■ **TASK A**
Copy the rows below, starting at the line that has "Open the 더보기 gear icon" and ending after the line that has "[634, 1374]". Omit the picture.

■ **DOCUMENT EXTRACT**
━━━━

But the disconnect was the emotion, Heney says, and so when the team felt like it had reached the end of its means in terms of typical marketing work, it reached out to Lab of Misfits to see if science could help explain the emotions that Cirque performances elicit.

Cirque du Soleil is one of the best-known and best-loved entertainment brands in the world, but it nevertheless thought it had a broader branding problem. Although a Young & Rubicam study had shown that it was the most differentiated brand in North America–at least when it came to uniqueness and what the brand “brings to the table,” explains Heney–the Y&R study revealed that its relevancy factor was was low, particularly among millennials.

For Cirque, performances that make an impact are vital, particularly in connecting with the audience emotionally, not only immediately after the show, but into the future. You can’t just take in a Cirque show anywhere or anytime–they’re not on TV, or generally available online, and at any given time, they’re only in 15 or so cities around the world. So the company needs to develop lasting relationships with both existing and new fans that will inspire them to keep buying tickets, either in destination cities like Las Vegas or when the traveling shows come to town.

“We felt like we needed to better understand this emotional bridge,” Heney says, “in order to maintain that relevance, and really, truly hear what our fans wanted from us.”

━━━━

■ **TASK B**
Write the next part of the passage on Cirque du Soleil's emotional connection with its fans, continuing from its last sentence.

■ **INPUT ROWS**
━━━━

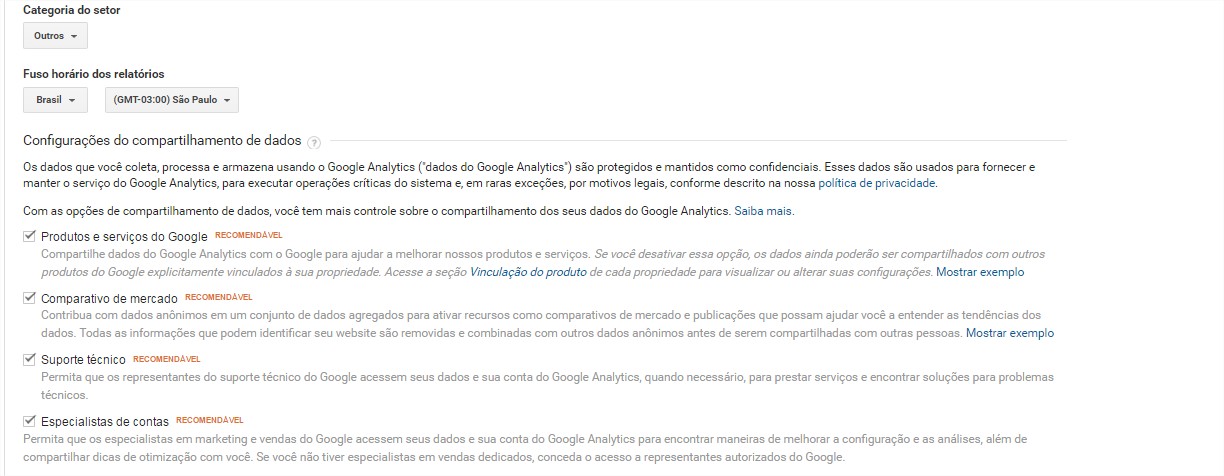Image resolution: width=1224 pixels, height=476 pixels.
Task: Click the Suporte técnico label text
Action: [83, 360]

━━━━

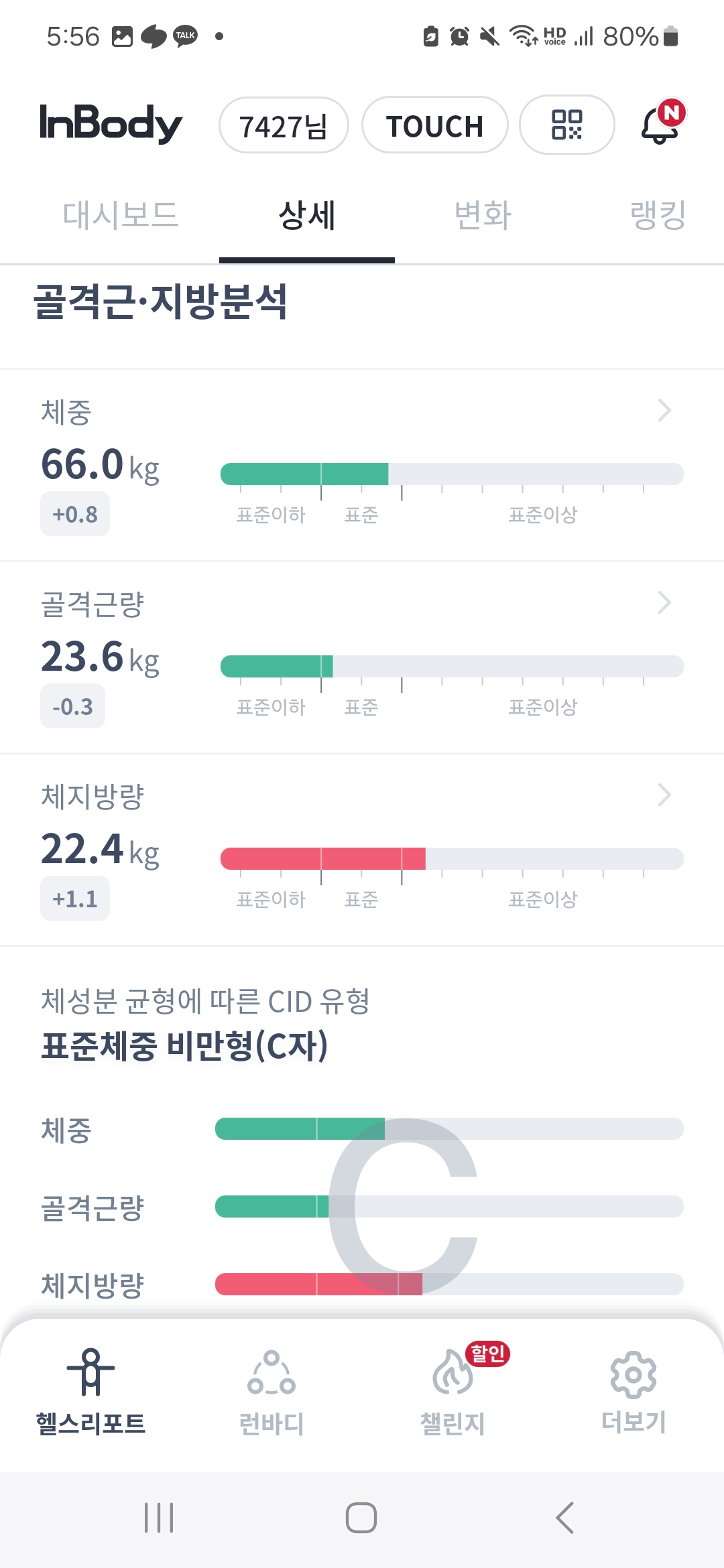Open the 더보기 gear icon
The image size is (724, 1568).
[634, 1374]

━━━━

■ **TASK RESULT A**
Open the 더보기 gear icon
The image size is (724, 1568).
[634, 1374]

■ **TASK RESULT B**
Neuroscientist and founder of the Lab of Misfits Beau Lotto [Photo: Matthew Soltesz]
Heney explains that scientists believe there are 20 different human emotions, with a hierarchy that, for example, goes from surprise to wonder. Think of magic: How did they do that? And then there’s awe, which she says has only recently been discovered as an actual emotion. If they could figure out how to guarantee that fans feel genuine awe during shows, maybe they could inspire them to come back again and again.

As a student of emotions, Beau Lotto, a world-renowned neuroscientist and the “head misfit” at the Lab of Misfits, was himself thinking about the challenge of re-creating awe in order to study it. “And here we were, trying to describe an emotion that we didn’t have the language to describe, and neither did our audience,” says Heney of Lotto. “We immediately got along . . . and when I found out his company is called The Lab of Misfits, it was kindred spirits.”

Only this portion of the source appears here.